WHAT YOU ARE ASKED TO DO: Your copy of the entries below should hold exactly the lines from the one containing "Select shoulder value 23 in L row" to the one containing "Given: Click the View profile button", inclusive, and no pictures.

RECORDS SUPPLIED:
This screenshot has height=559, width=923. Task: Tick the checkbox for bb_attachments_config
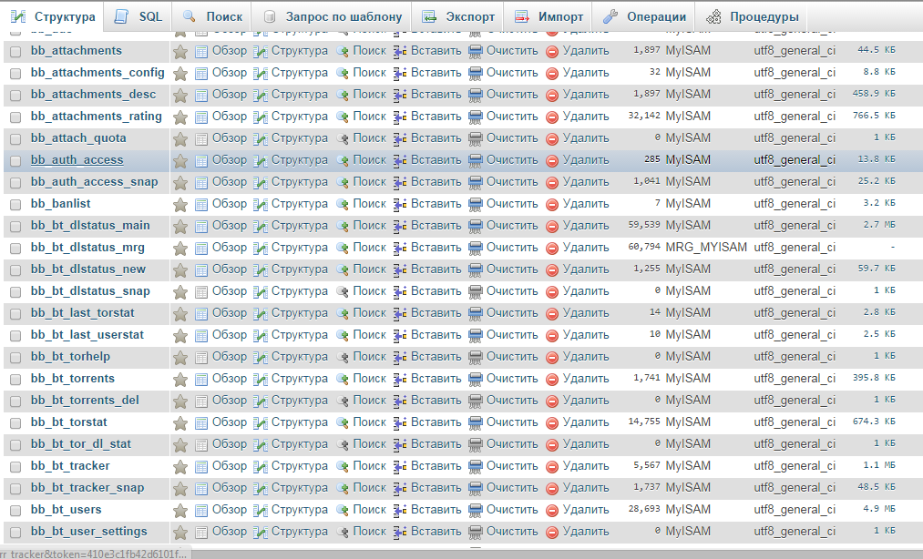[15, 73]
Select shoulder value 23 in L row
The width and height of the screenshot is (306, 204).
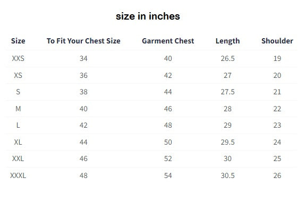[277, 125]
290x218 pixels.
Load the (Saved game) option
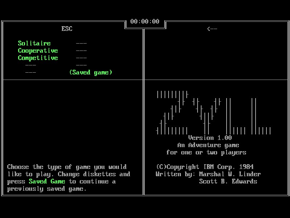(91, 72)
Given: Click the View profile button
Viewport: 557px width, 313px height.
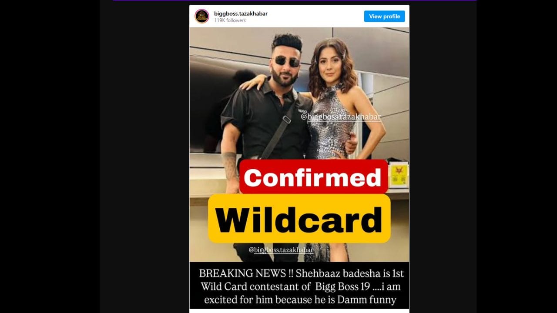Looking at the screenshot, I should point(384,17).
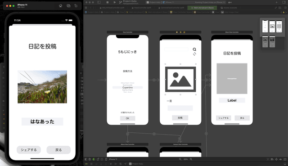The width and height of the screenshot is (288, 166).
Task: Open the iPhone 11 run destination selector
Action: 169,2
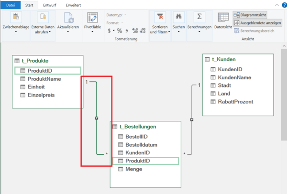This screenshot has width=287, height=194.
Task: Expand the Format dropdown
Action: (115, 22)
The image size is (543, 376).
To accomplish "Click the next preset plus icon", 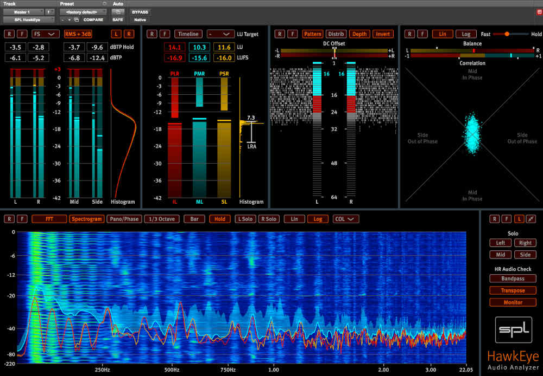I will click(70, 20).
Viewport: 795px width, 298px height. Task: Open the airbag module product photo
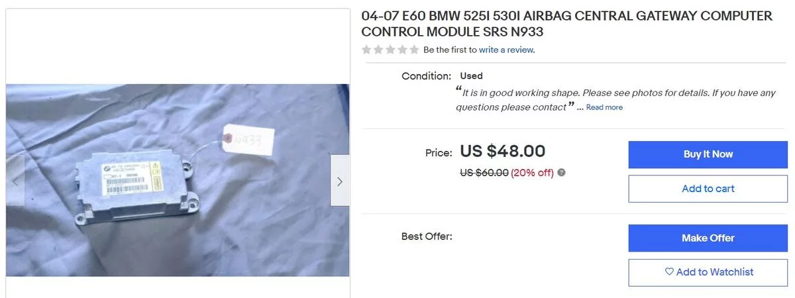pyautogui.click(x=178, y=180)
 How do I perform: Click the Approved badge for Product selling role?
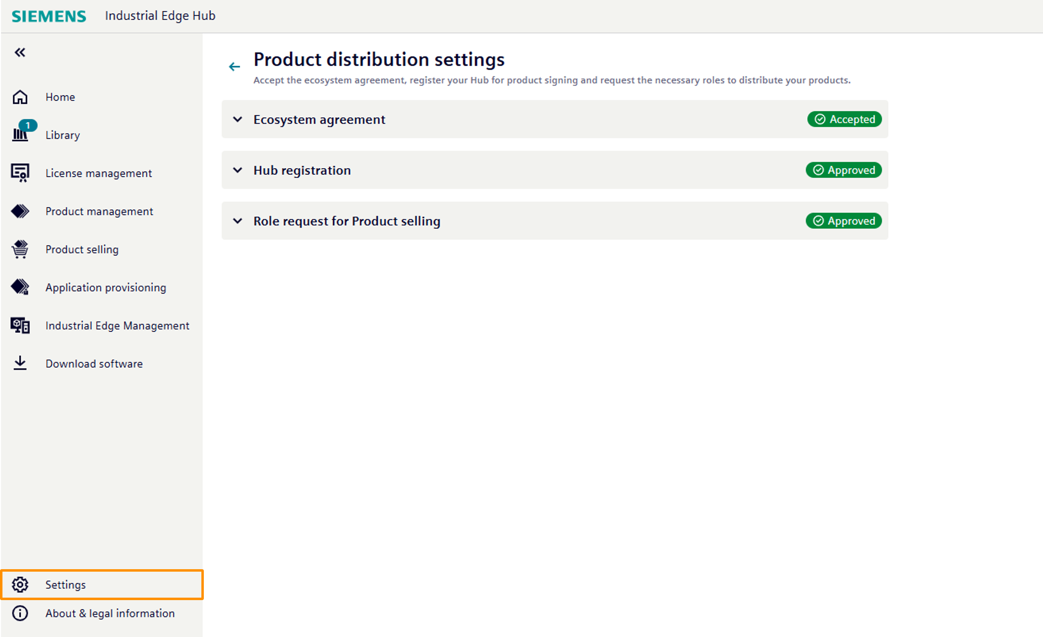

OUTPUT OF THE TASK:
Select shoulder value 23 in L row
The width and height of the screenshot is (306, 204).
[277, 125]
290x218 pixels.
Load the (Saved game) option
(91, 72)
Given: Click the View profile button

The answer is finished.